>>
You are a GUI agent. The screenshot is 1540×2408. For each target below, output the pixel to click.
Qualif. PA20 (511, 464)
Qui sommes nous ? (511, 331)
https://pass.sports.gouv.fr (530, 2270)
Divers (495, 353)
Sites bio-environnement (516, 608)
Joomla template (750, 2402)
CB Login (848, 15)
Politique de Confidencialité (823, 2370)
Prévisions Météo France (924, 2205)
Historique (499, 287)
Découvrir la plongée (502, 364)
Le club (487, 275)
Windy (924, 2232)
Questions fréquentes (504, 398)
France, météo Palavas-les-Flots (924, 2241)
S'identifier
<<
**WHAT THIS TASK INVOLVES**
Every record here must be output exactly, word for word.

**TASK OUTPUT**
You are a GUI agent. The screenshot is 1540×2408. For each target below, output the pixel to click.
Qualif. PA20 (511, 464)
Qui sommes nous ? (511, 331)
https://pass.sports.gouv.fr (530, 2270)
Divers (495, 353)
Sites bio-environnement (516, 608)
Joomla template (750, 2402)
CB Login (848, 15)
Politique de Confidencialité (823, 2370)
Prévisions Météo France (924, 2205)
Historique (499, 287)
Découvrir la plongée (502, 364)
Le club (487, 275)
Windy (924, 2232)
Questions fréquentes (504, 398)
France, météo Palavas-les-Flots (924, 2241)
S'identifier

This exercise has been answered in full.